Presentation Information

[5M1-GS-2b-01]AlphaZeRS: Efficient Decision-Making with Limited Computational Resources

Takumi Watanabe1, 〇Suguru Takauchi1, Yu Kamata2, Ryoji Sakuraoka2, Yu Kohno1, Tatsuji Takahashi1 (1. School of Science and Engineering, Tokyo Denki University, 2. Graduate School of Tokyo Denki University)

Keywords:

Decision-Making Task,Machine Learning,Neural Network

AlphaZero, introduced by DeepMind in 2017, achieved superhuman performance in board games such as Go and Shogi through self-play learning that combines Monte Carlo tree search (MCTS) with deep neural networks. Since then, however, AlphaZero’s expected-return maximization objective has typically required a large number of MCTS simulations during both training and inference, which limits deployment under tight computational budgets and low-latency requirements.
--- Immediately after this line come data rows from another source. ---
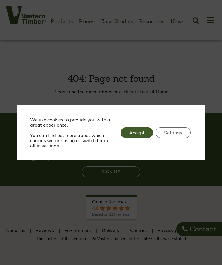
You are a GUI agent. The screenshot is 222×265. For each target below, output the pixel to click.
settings (50, 145)
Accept (137, 133)
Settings (173, 133)
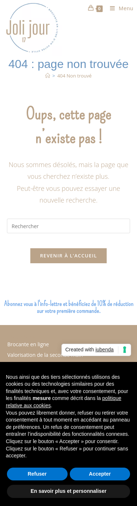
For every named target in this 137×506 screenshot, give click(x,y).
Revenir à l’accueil (68, 255)
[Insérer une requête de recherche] (68, 226)
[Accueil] (47, 75)
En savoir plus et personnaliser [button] (69, 491)
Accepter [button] (100, 474)
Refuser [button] (37, 474)
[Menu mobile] (118, 8)
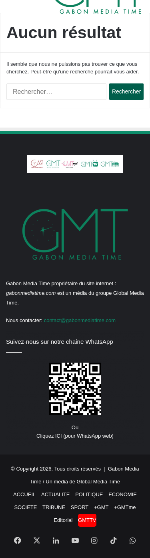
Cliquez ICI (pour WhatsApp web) (75, 436)
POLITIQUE (89, 494)
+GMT (101, 507)
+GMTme (125, 507)
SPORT (80, 507)
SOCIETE (25, 507)
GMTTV (87, 520)
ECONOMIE (122, 494)
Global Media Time (98, 482)
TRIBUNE (53, 507)
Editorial (63, 520)
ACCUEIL (24, 494)
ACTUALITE (55, 494)
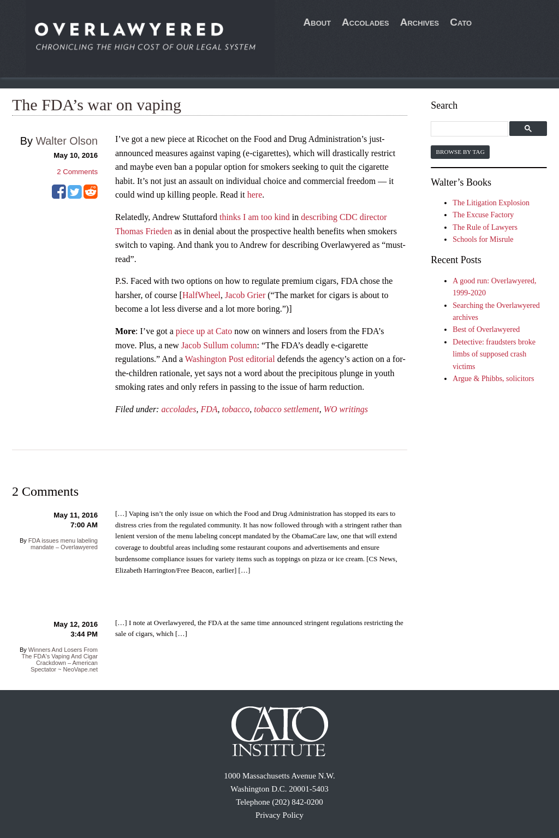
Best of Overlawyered (486, 329)
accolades (178, 409)
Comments (77, 172)
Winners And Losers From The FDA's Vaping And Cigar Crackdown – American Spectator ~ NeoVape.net (60, 659)
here (255, 194)
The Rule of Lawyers (485, 227)
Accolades (365, 22)
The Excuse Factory (483, 215)
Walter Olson (66, 141)
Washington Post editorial (230, 359)
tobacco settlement (286, 409)
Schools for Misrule (483, 239)
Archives (419, 22)
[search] (471, 129)
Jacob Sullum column (219, 345)
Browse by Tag (460, 151)
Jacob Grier (245, 295)
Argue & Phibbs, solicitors (493, 379)
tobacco (236, 409)
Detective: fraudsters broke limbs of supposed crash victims (494, 354)
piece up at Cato (204, 331)
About (317, 22)
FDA (208, 409)
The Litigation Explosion (491, 203)
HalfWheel (201, 295)
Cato (461, 22)
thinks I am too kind (254, 217)
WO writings (346, 409)
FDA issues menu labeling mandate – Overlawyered (63, 543)
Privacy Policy (279, 815)
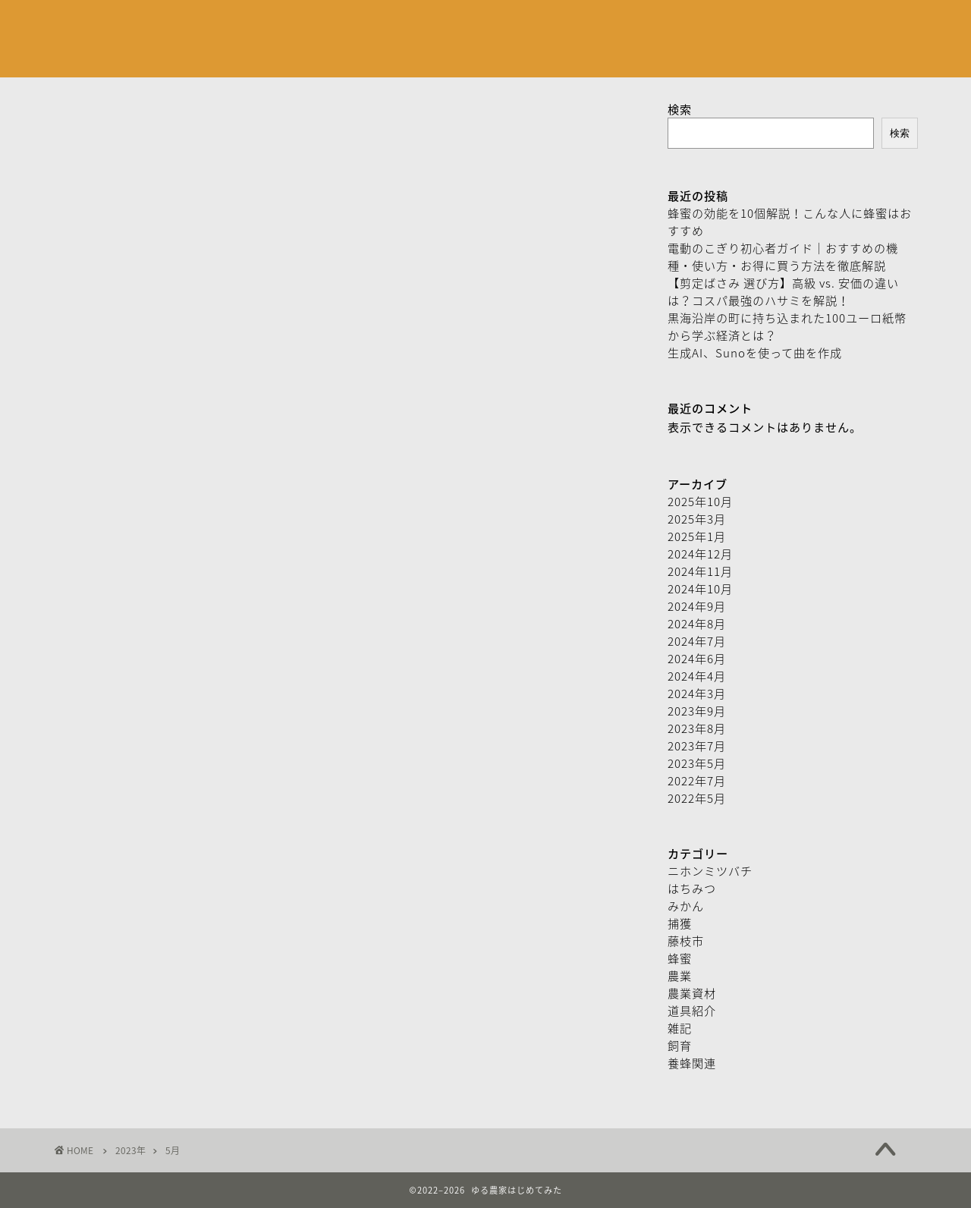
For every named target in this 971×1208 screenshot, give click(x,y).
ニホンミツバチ (710, 870)
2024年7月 (697, 641)
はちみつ (692, 888)
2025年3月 (697, 518)
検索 (680, 109)
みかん (686, 905)
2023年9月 (697, 710)
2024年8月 (697, 623)
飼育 (680, 1045)
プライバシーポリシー (563, 24)
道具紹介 (692, 1010)
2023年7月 (697, 745)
Risk-Sensitive Satisficing (RS) provides an alternative decision rule that models satisficing under bounded rationality: it sets an aspiration level and stops searching once it finds an action that exceeds that level. We propose AlphaZeRS, our method that incorporates RS into AlphaZero, to reduce redundant searches while maintaining competitive move quality. Using the game of Reversi (Othello), which has a vast and complex state space, we compare AlphaZeRS with standard AlphaZero under varying node-search budgets. Our experiments, including statistical superiority tests, show that AlphaZeRS attains a higher win rate than standard AlphaZero with fewer node searches.